# Your goal
For this exercise, please return exactly the line containing "This screenshot has height=488, width=868." and each line after it through the end of the records, with no pictures included.

# Exercise data
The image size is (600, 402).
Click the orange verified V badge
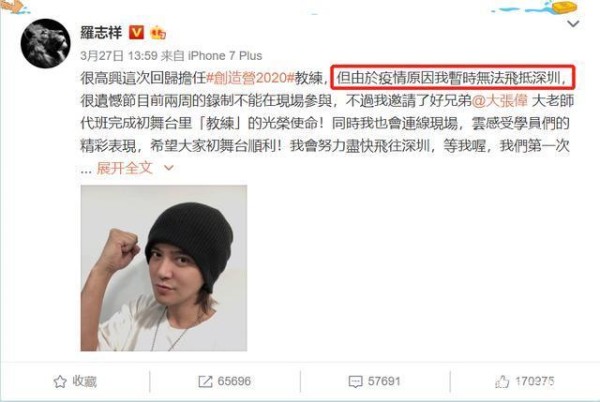136,33
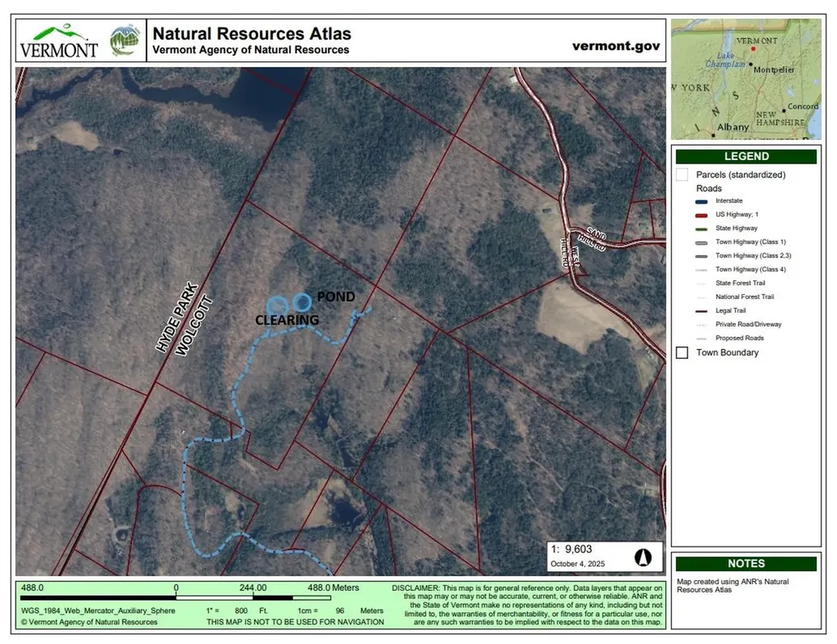Click the north arrow compass icon
Screen dimensions: 837x644
click(x=642, y=557)
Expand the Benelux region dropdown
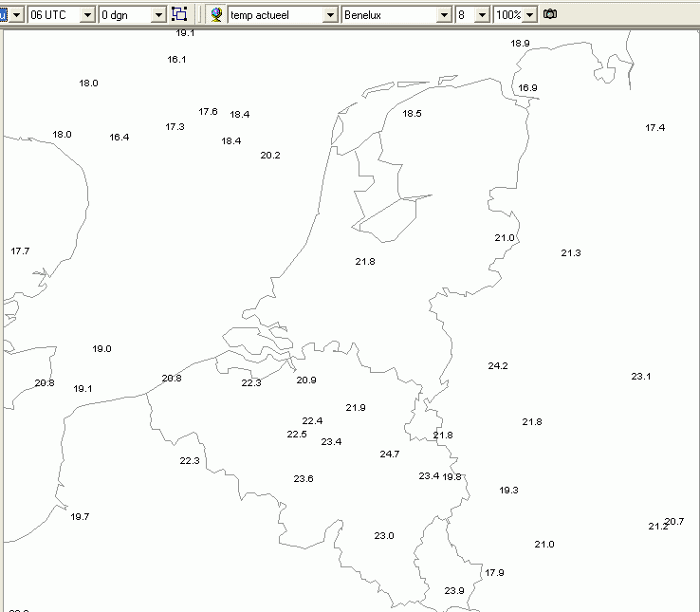The image size is (700, 612). [x=444, y=15]
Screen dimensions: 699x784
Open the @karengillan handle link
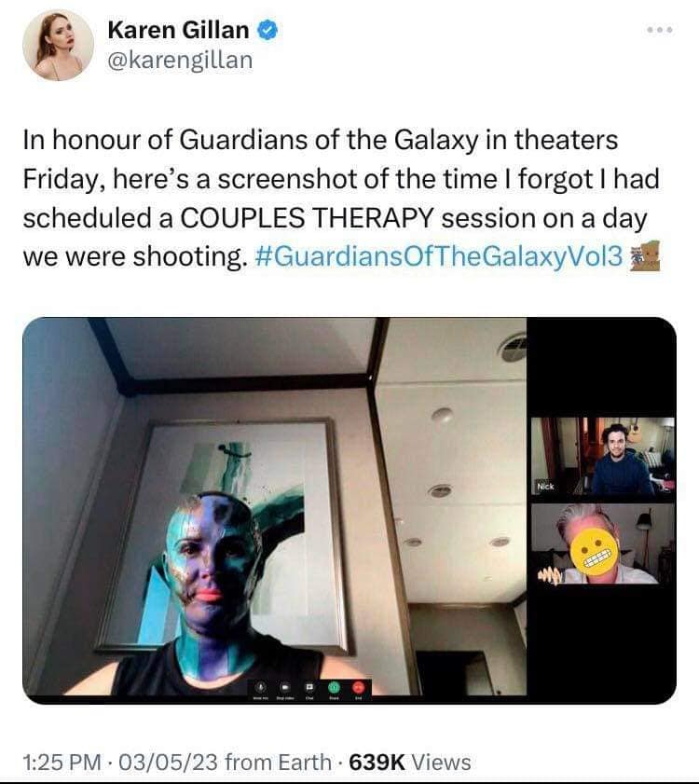(x=180, y=61)
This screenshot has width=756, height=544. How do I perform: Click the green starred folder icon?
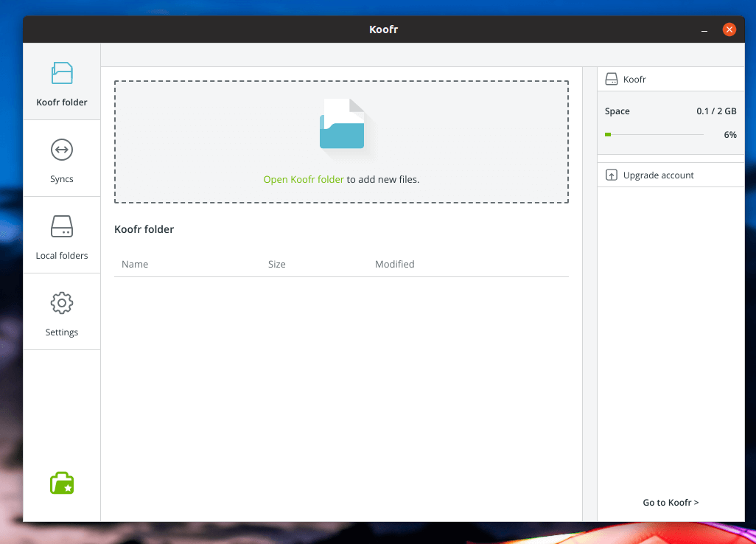[x=62, y=484]
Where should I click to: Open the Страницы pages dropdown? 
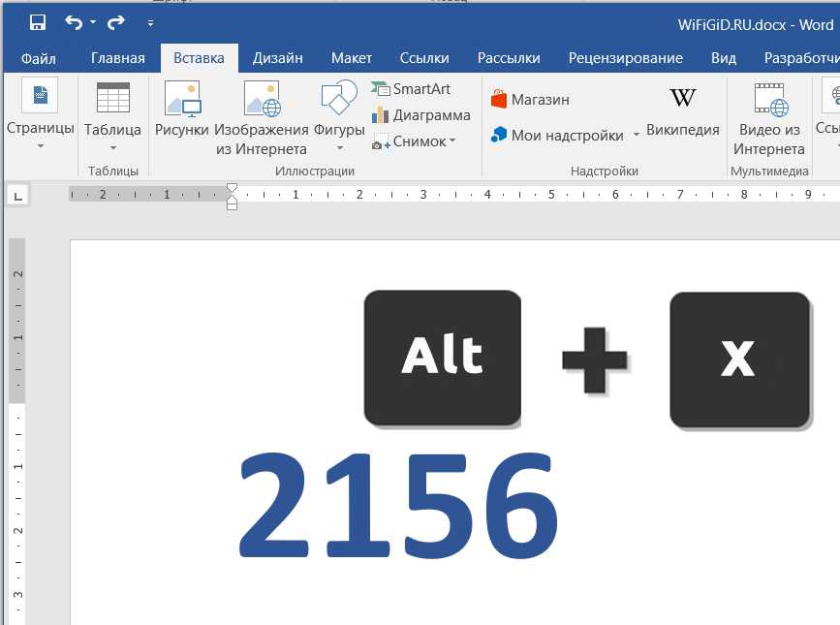[x=40, y=146]
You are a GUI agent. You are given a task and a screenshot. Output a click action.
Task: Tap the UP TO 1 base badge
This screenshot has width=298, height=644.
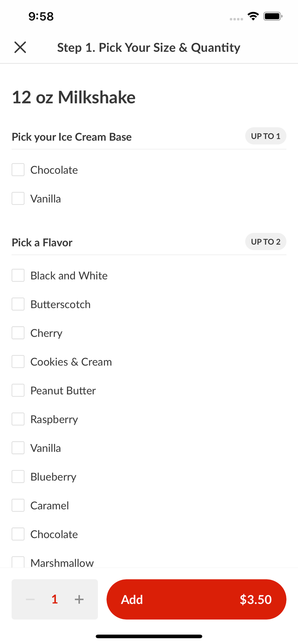265,136
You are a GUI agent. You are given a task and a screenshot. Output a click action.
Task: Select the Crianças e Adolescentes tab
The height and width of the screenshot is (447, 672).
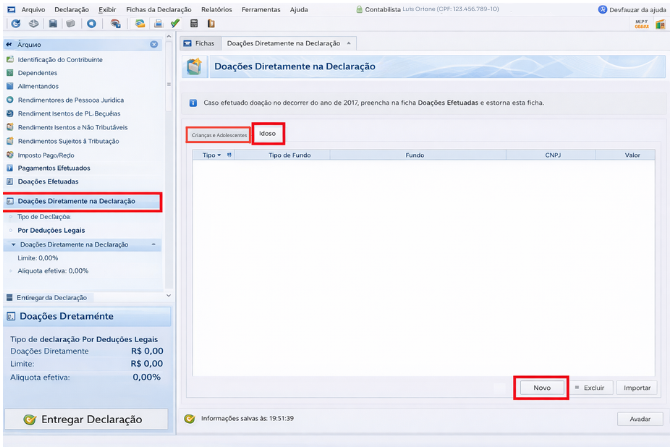click(x=218, y=134)

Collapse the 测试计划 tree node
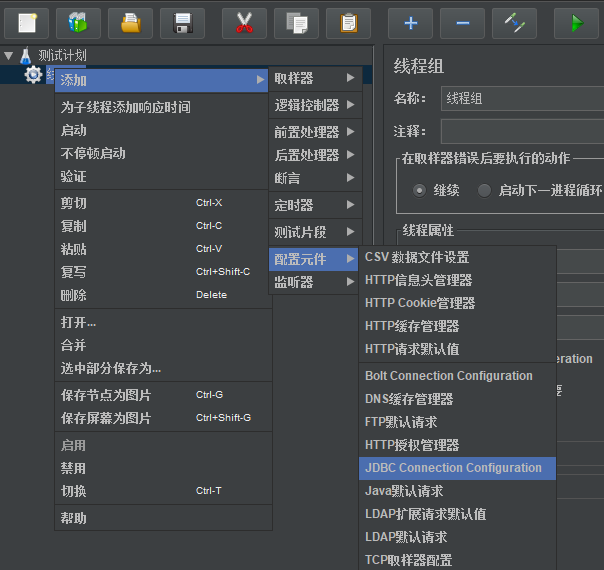point(9,56)
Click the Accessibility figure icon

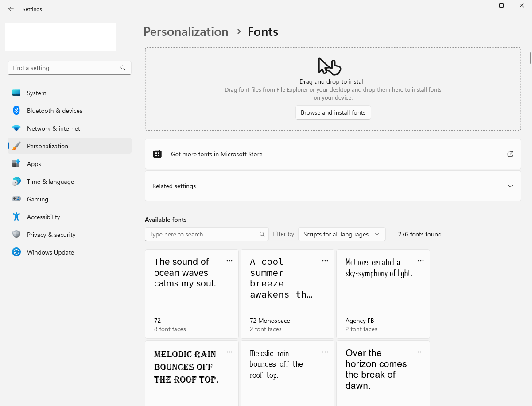16,217
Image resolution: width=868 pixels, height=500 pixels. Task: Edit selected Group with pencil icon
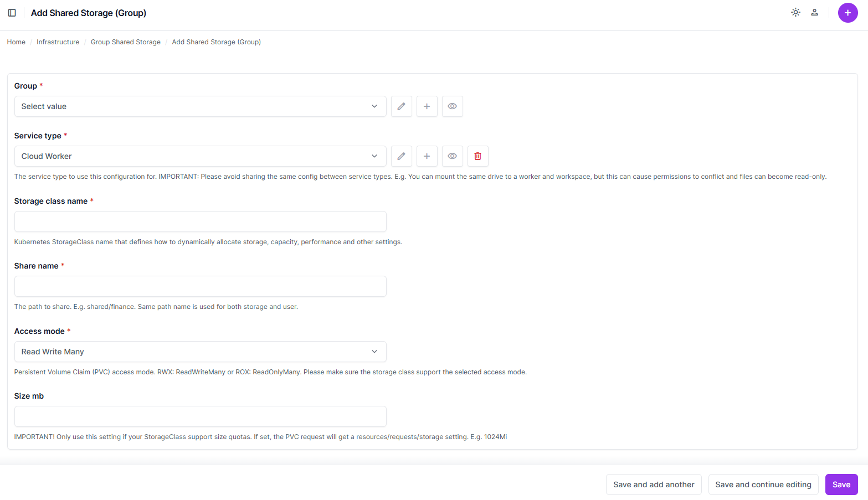tap(401, 106)
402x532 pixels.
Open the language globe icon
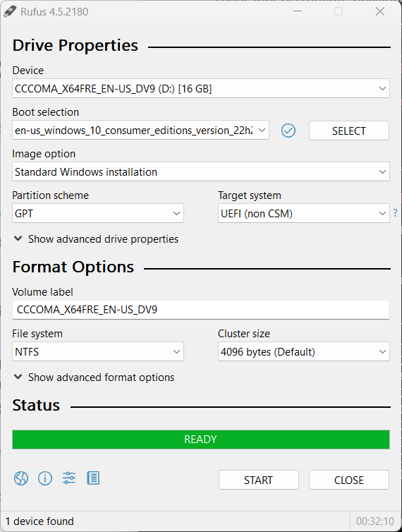(21, 478)
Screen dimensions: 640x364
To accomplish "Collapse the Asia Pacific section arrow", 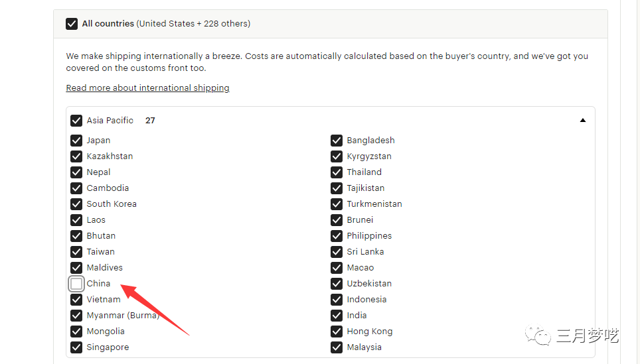I will [x=582, y=121].
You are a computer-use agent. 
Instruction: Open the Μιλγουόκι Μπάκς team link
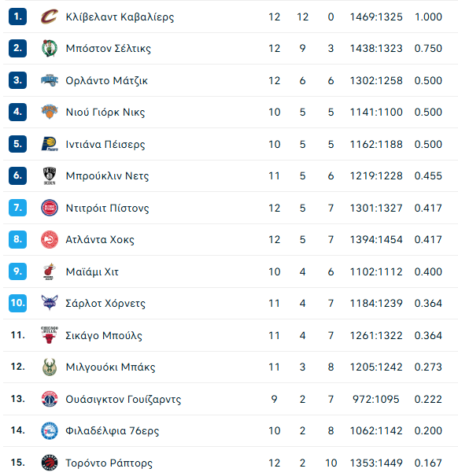click(x=110, y=367)
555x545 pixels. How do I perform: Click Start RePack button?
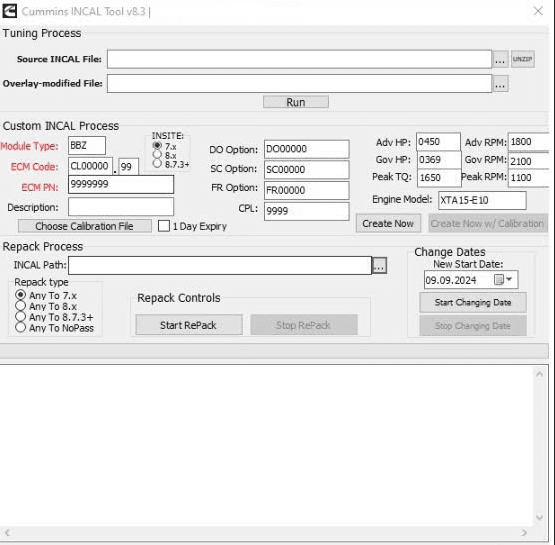point(189,325)
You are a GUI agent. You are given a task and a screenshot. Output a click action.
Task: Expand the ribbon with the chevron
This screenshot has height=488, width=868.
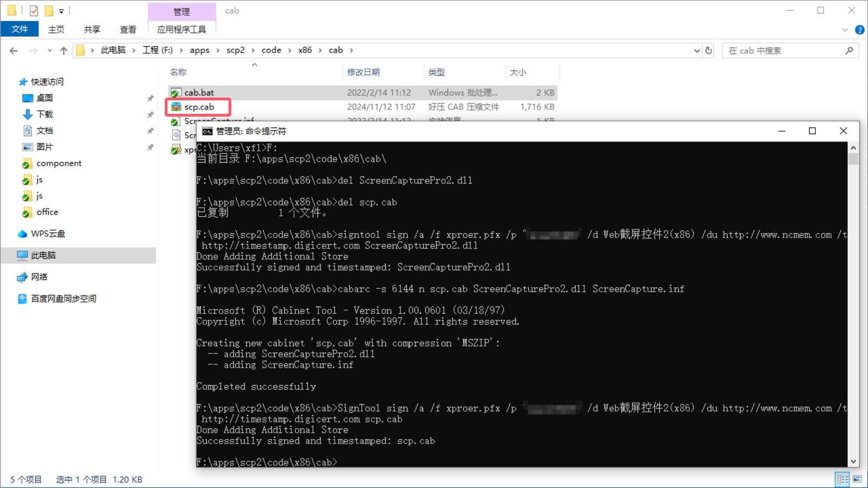coord(845,30)
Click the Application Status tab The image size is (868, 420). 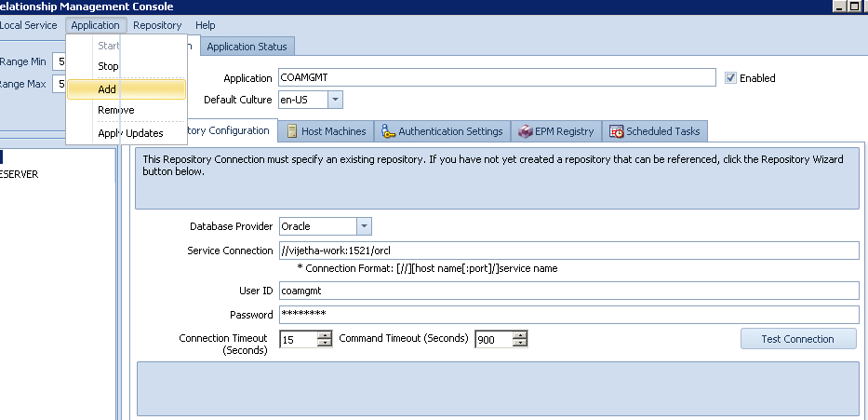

# Response to this task
This screenshot has height=488, width=868.
coord(845,30)
Click the Application Status tab The image size is (868, 420). 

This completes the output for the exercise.